The Smoke at Dawn: A Novel of the Civil War
It is September 1863. The Union forces have been riding the crest of a wave after the glorious victories at both Gettysburg and Vicksburg, but that is coming undone under hesitant leadership in the Eastern Theater and with the defeat of General Rosecrans at the Battle of Chickamauga. With a soft retreat back towards Chattanooga, Tennessee, Rosecrans tries to devise a plan to fortify the city and feed his men while the Confederates under the command of General Braxton Bragg pursue with little intent.

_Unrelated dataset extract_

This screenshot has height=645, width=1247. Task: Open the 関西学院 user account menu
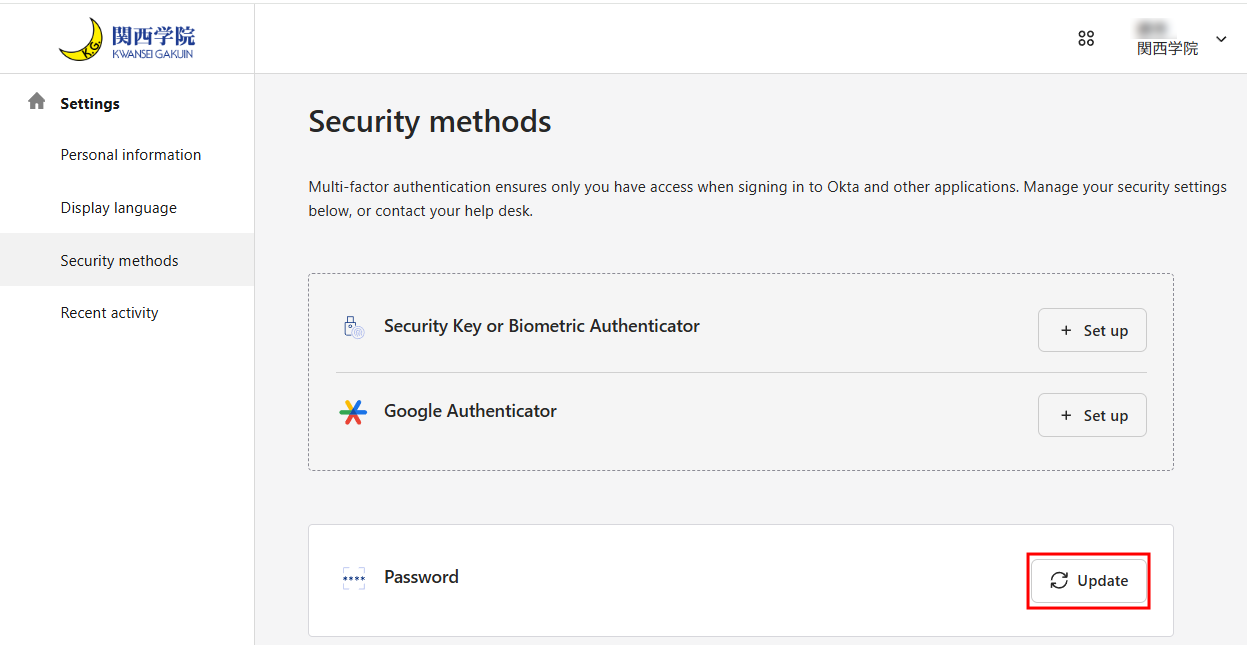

Bragg is having a devil of a time with his own subordinates, particularly Nathan Bedford Forrest and General James Longstreet. In fact, the majority of his men have begun to doubt his worthiness as a leader in light of his inability to aggressively engage Rosecrans and defeat him. Instead, his attentions are turned inward, looking to ferret out the ne'er-do-wells and exact as much revenge upon them as his station will allow. One thing in his favor, however, is that Confederate President Jefferson Davis is firmly supportive.
No such support exists for Union General Rosecrans, however. His men and the horses and livestock are starving. Confederate cavalry have raided his supply lines. While he is planning action, he does not take any, which leaves him sitting in a tenuous position. Further West, after continuing a string of successes, General Ulysses S. Grant has been met by the Secretary of War and offered command of all forces of the Western Theater.
"THE SMOKE AT DAWN is a beautifully written novel about a battle usually ignored.... Shaara once again elevates history from mere rote fact to explosive and engaging drama."
Accepting the position, Grant removes Rosecrans, promotes General George Thomas, and secures the position of Commander of the Army of the Tennessee for his trusted companion, General George T. Sherman. Sherman begins to march his men towards Chattanooga, but he is a broken man. His nine-year-old son, Willie, contracted typhoid fever and died in Memphis while the family was visiting. Willie was Sherman's personal favorite of all of his children; the loss of his boy would haunt him for the rest of his life, and he would repeatedly place the blame on himself. He throws himself into his charge with the ghost of his son lingering in his heart.
It is under these conditions that Jeff Shaara once again brings us face to face with the individuals and the brutal violence of the Civil War in his exemplary novel, THE SMOKE AT DAWN. Being the third installment of his most recent series, one illustrating the oft-overlooked conflicts of the Western Theater, Shaara delivers into the hands of readers another beautifully evocative book, one that details the blood and the brawn of the armies engaged in combat at Chattanooga and also brings the individual men to the fore.
History is replete with larger-than-life heroes --- generals who ride tall on great steeds and who direct men to their deaths in order to secure victory. Rarely in those histories are the lives and words and thoughts of those men used in conjunction with battlefield facts and figures to tell a story. Shaara, however, is a master at just such a task, weaving the lives and personal situations of the men into the arc of the tale so that, in addition to the action on the page, you glean an understanding into how and why decisions may have been made.
Through his use of researched notes, letters, diaries and memoirs, Shaara delivers the horrors of war in full color. The blood, the grime and the sickness are all on display here, and the effects they leave are harrowing. He also casts light on the webs of discord that wrap around both sides engaged in the conflict --- the constant infighting, the distrust, the hesitation, the failures in judgment. What Shaara makes blatantly clear is that the battle at Chattanooga, and the larger war in effect, is not merely dashes of blue and gray on a map, a simple clash of armies. It is, rather, a story of men, and how each choice made by them, under pressures great and small, factor into the shifting fog of history as it is being written.
As with his previous installments, Shaara brings us the heavy hitters, the men of history: Grant, Sherman, Bragg, Thomas, Forrest and Longstreet. He reduces them from revered statues to mere men, laying their thoughts, words, ideas, plans, decisions and indecisions on every page. And as we've grown accustomed, Shaara's everyman, Wisconsin soldier Fritz "Dutchie" Bauer, makes his way through the story, the common man like us who is the touchstone for readers in seeing the war from the field, through the eyes of a simple man.
THE SMOKE AT DAWN is a beautifully written novel about a battle usually ignored. The historical details and the personal examinations fuse perfectly --- with the raw power of the battle meshed hand-in-hand with the inner struggle of the men who determine the fates of others and of nations. Shaara once again elevates history from mere rote fact to explosive and engaging drama.